While BHP still makes most of its money from its huge iron ore mines in Western Australia, Henry's been driving a push to get BHP into more commodities that'll be in strong demand in the future. They'll need heaps more copper over the next few years to build power lines, renewable energy systems and electric cars.
BHP tried to buy out Anglo American, a London-listed company, which it had been eyeing for its huge copper mine assets. After its $77 billion bid was knocked back, BHP gave up on the idea and started making plans to expand its copper presence in South America through a deal with Canada's Lundin Mining to buy a 50% stake in junior copper miner Filo Corp.

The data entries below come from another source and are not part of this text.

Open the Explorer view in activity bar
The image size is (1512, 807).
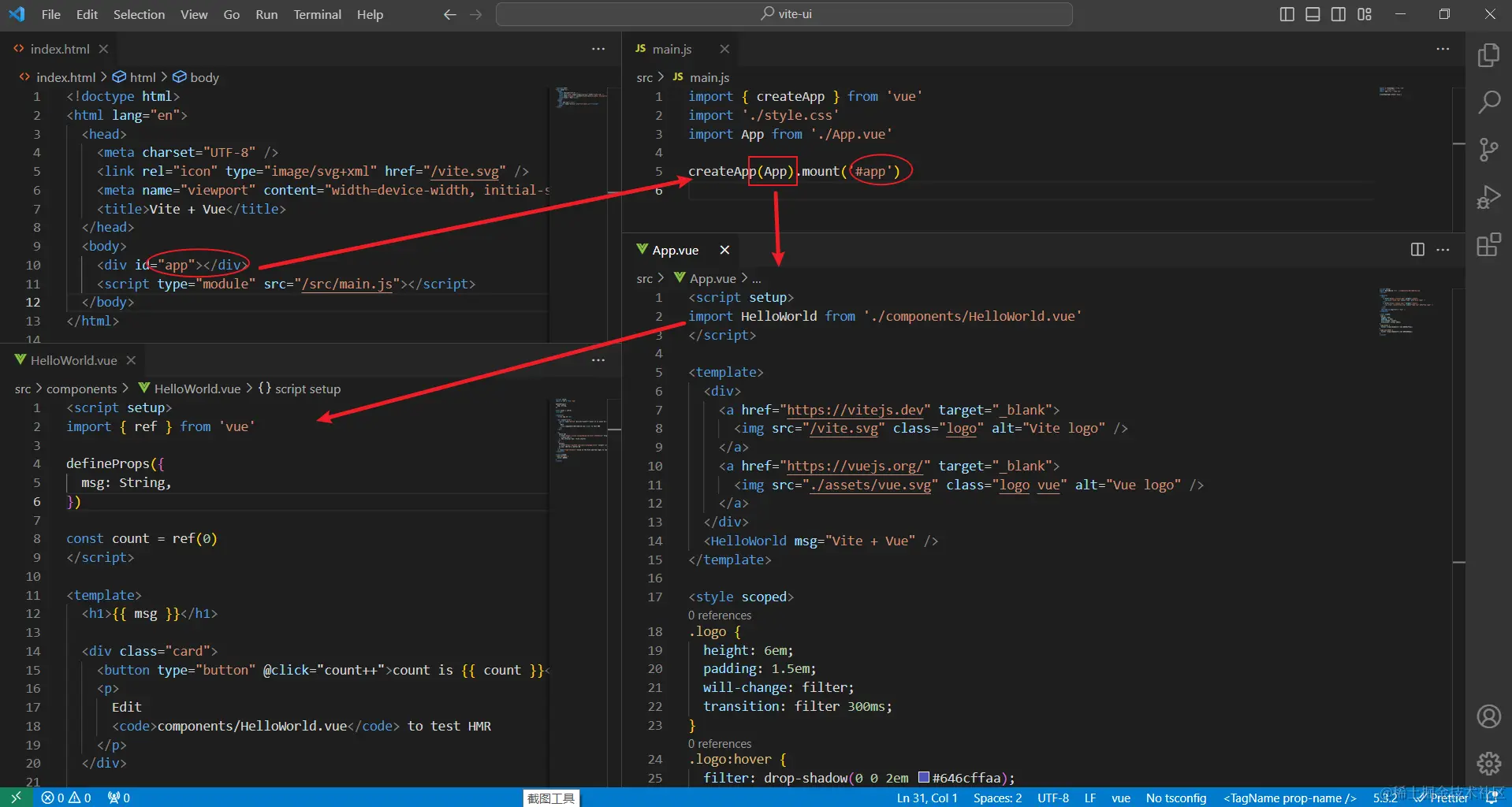[1488, 55]
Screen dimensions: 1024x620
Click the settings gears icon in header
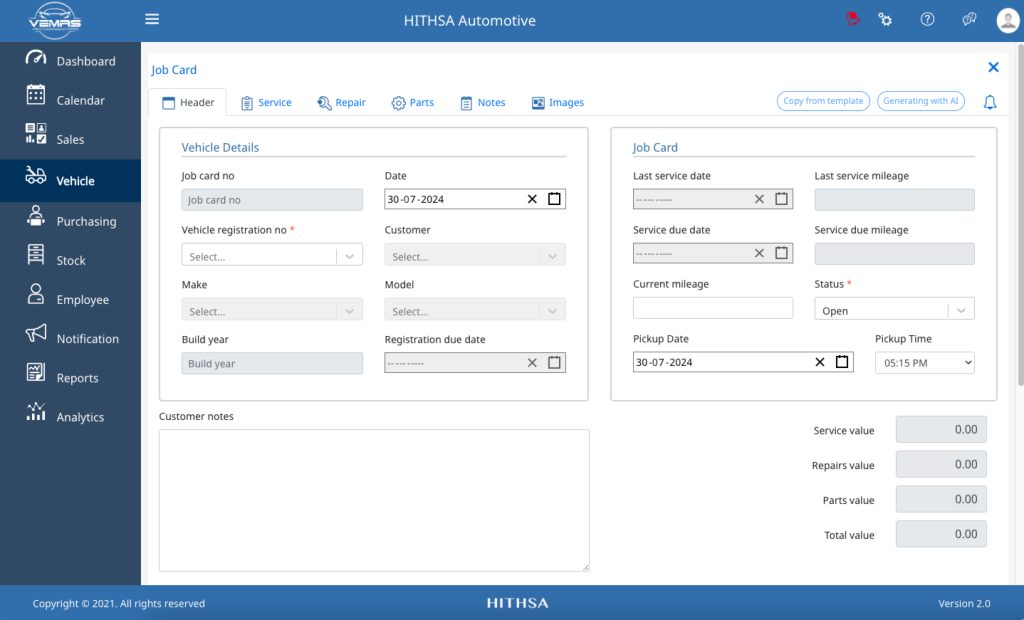click(885, 19)
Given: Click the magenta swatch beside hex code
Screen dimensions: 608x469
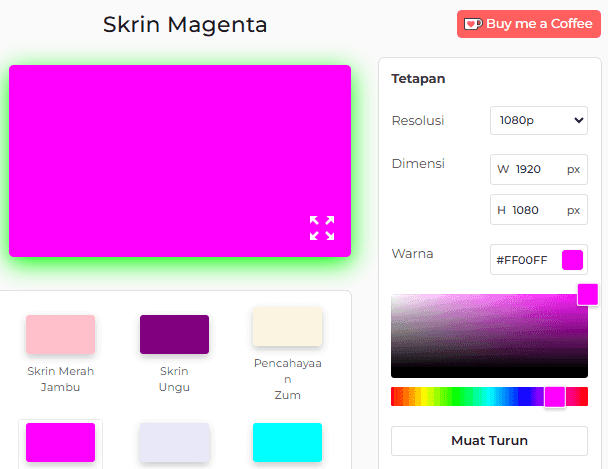Looking at the screenshot, I should click(x=572, y=260).
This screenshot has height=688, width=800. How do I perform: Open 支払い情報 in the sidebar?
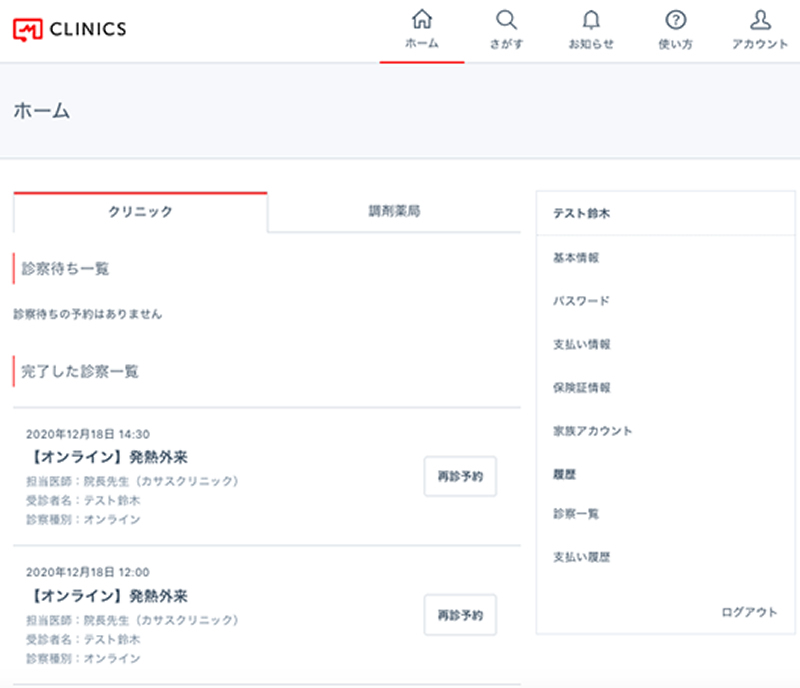coord(582,345)
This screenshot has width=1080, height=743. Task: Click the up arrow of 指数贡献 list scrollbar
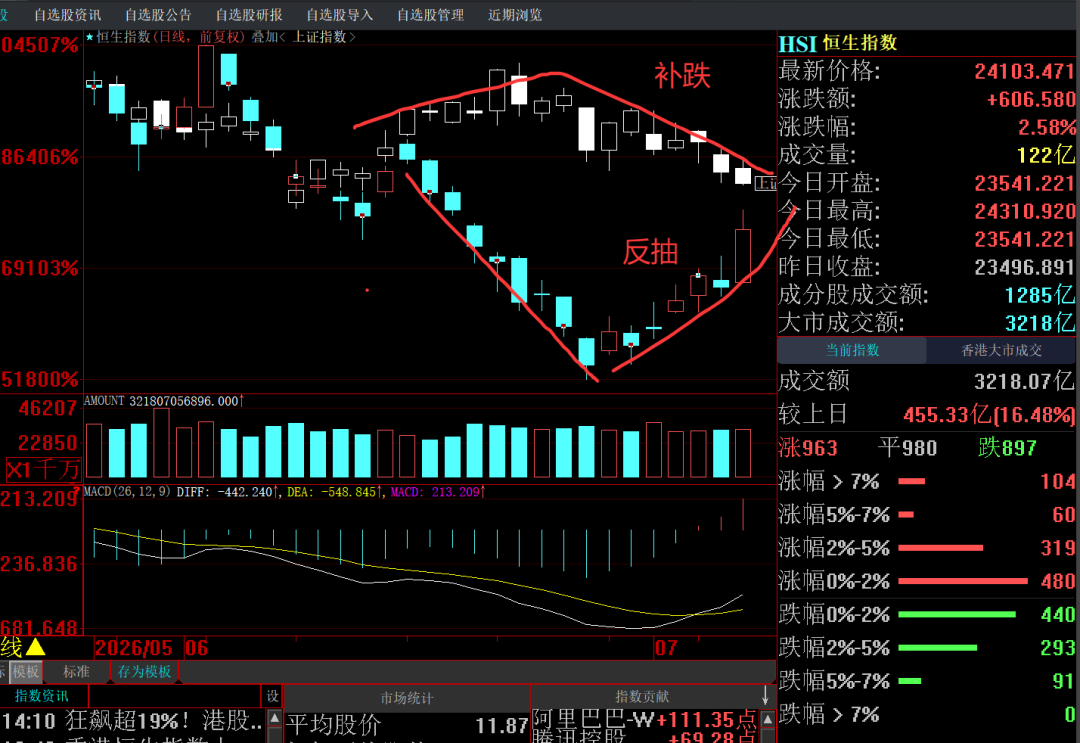point(767,720)
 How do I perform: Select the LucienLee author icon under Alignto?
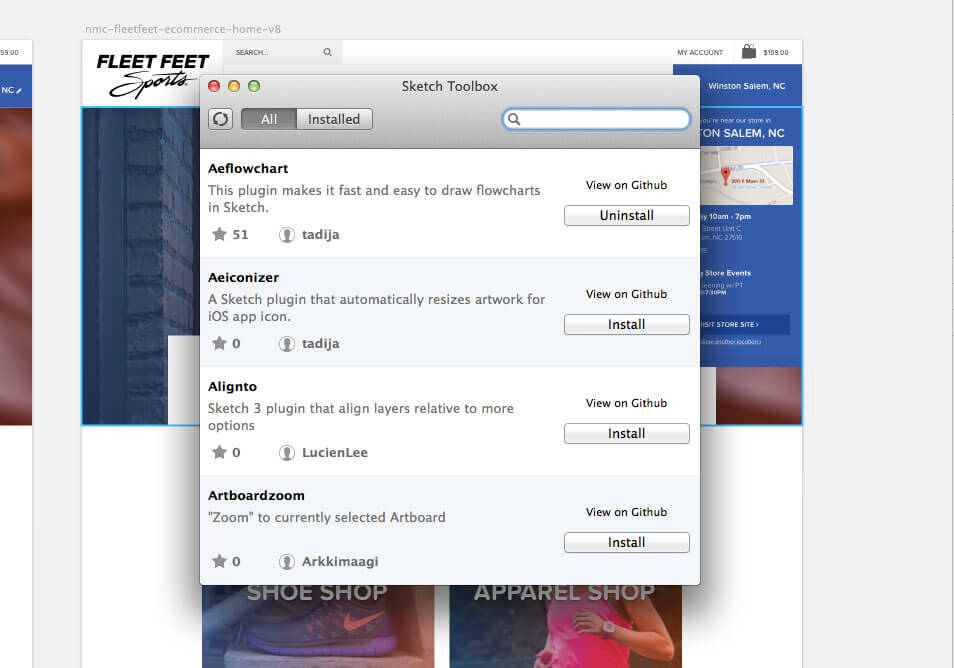285,452
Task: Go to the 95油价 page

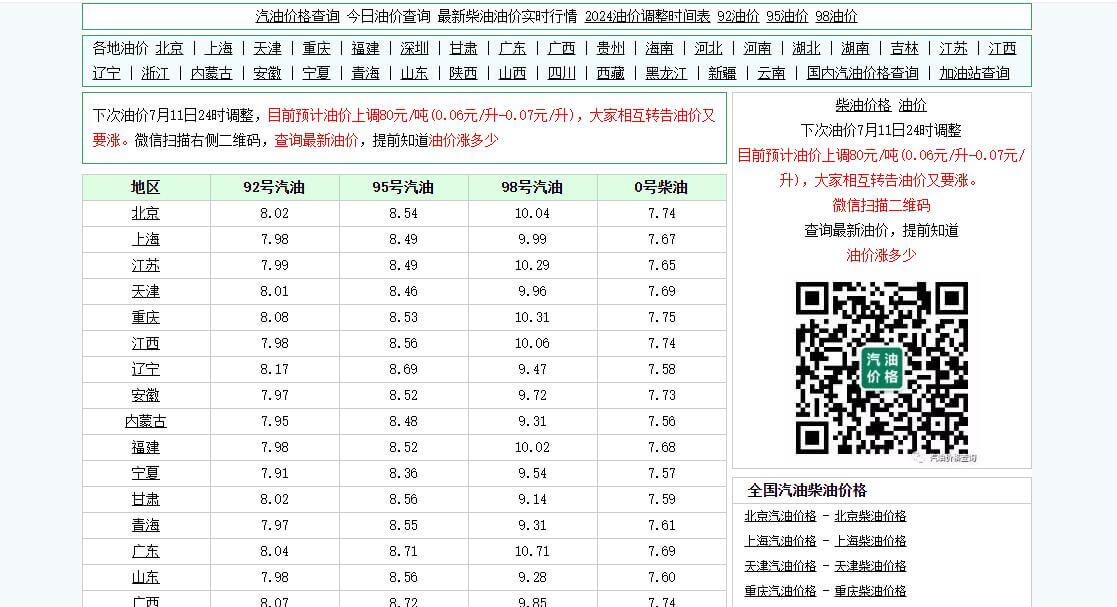Action: pos(787,16)
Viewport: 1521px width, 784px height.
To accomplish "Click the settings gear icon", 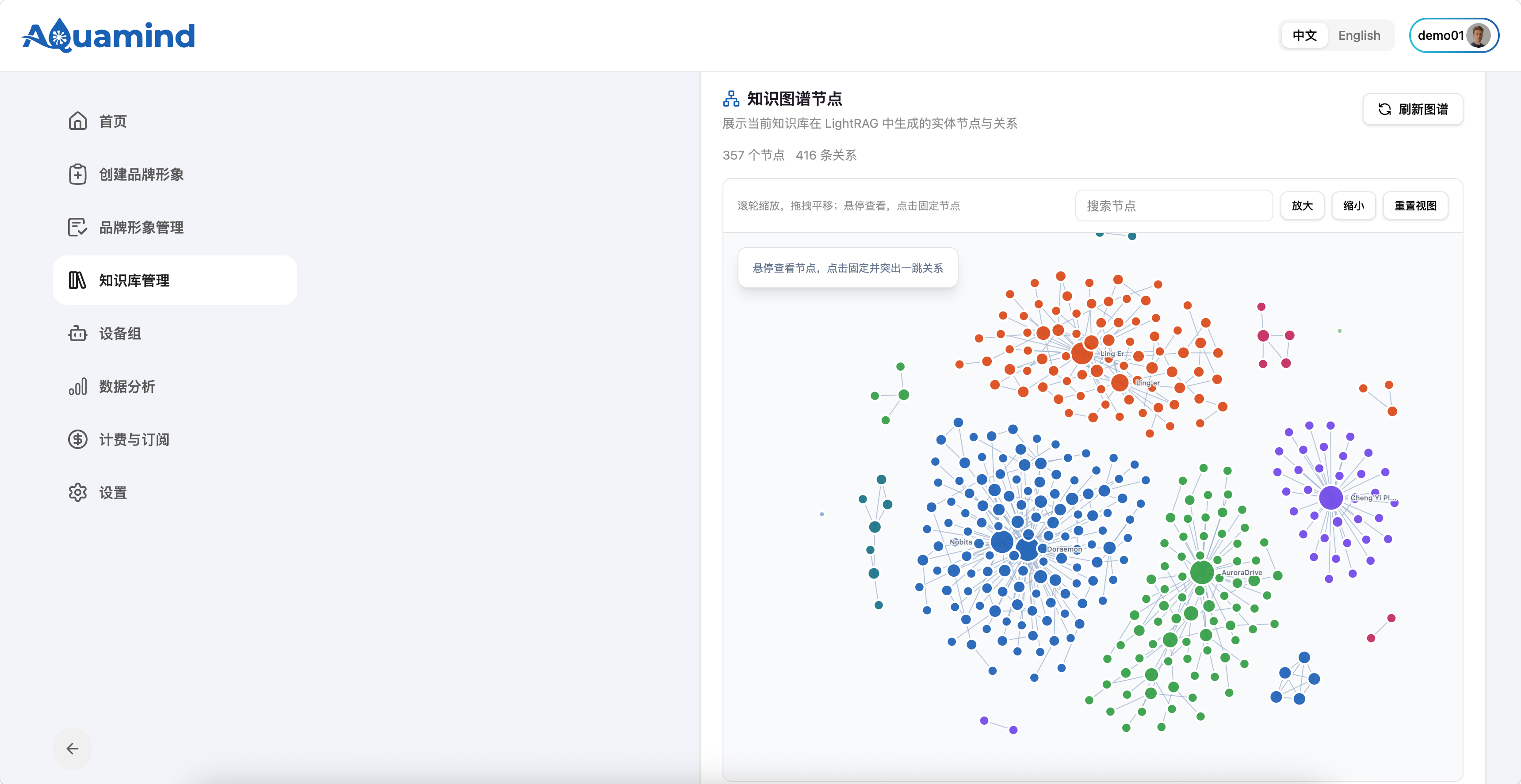I will [x=77, y=492].
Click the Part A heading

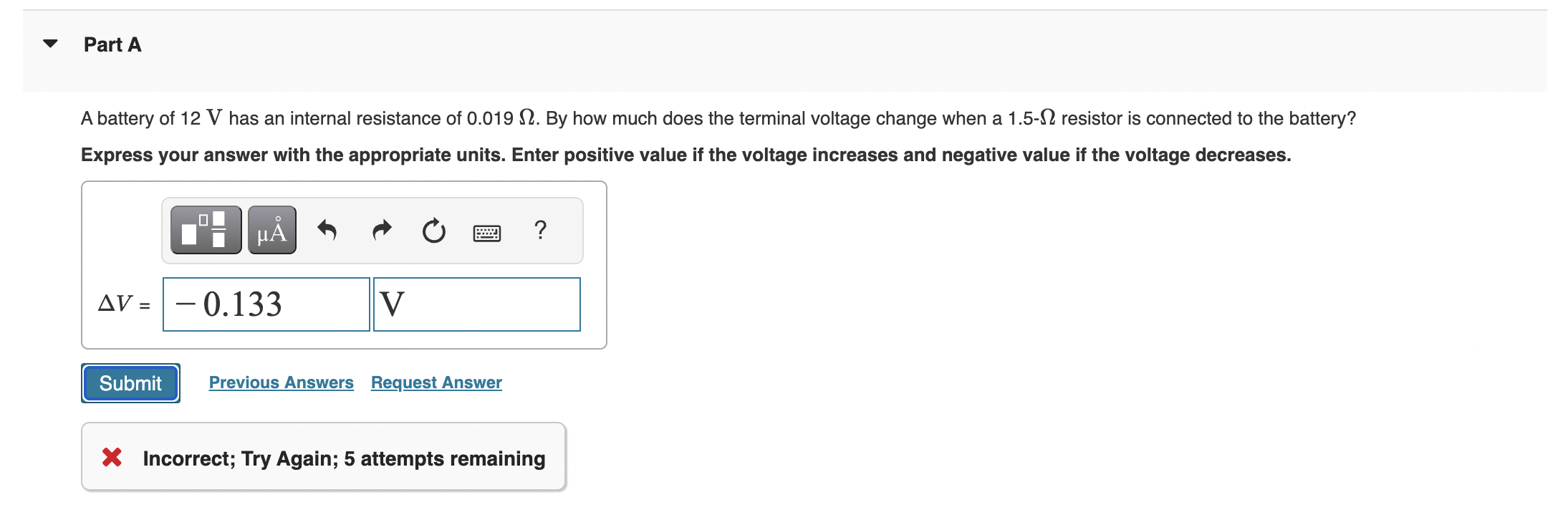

BHP's financial reports on Tuesday revealed that copper made up over 40 per cent of BHP's underlying profits for the half-year period.
Morgans analyst Adrian Prendergast said copper's share of BHP's earnings before interest, tax, depreciation and amortisation had jumped from 25 per cent to 39 per cent from the same time a year ago, "influenced by stronger pricing".
Escondida, BHP's jointly owned copper mine in Chile, has done a "fair dinkum job", he said.
A spokesperson from Barrenjoey, Glyn Lawcock, said BHP's half-year earnings were slightly above what the market had anticipated, thanks to the copper division exceeding expectations by 2 per cent, primarily due to lower-than-expected costs at the Escondida operation.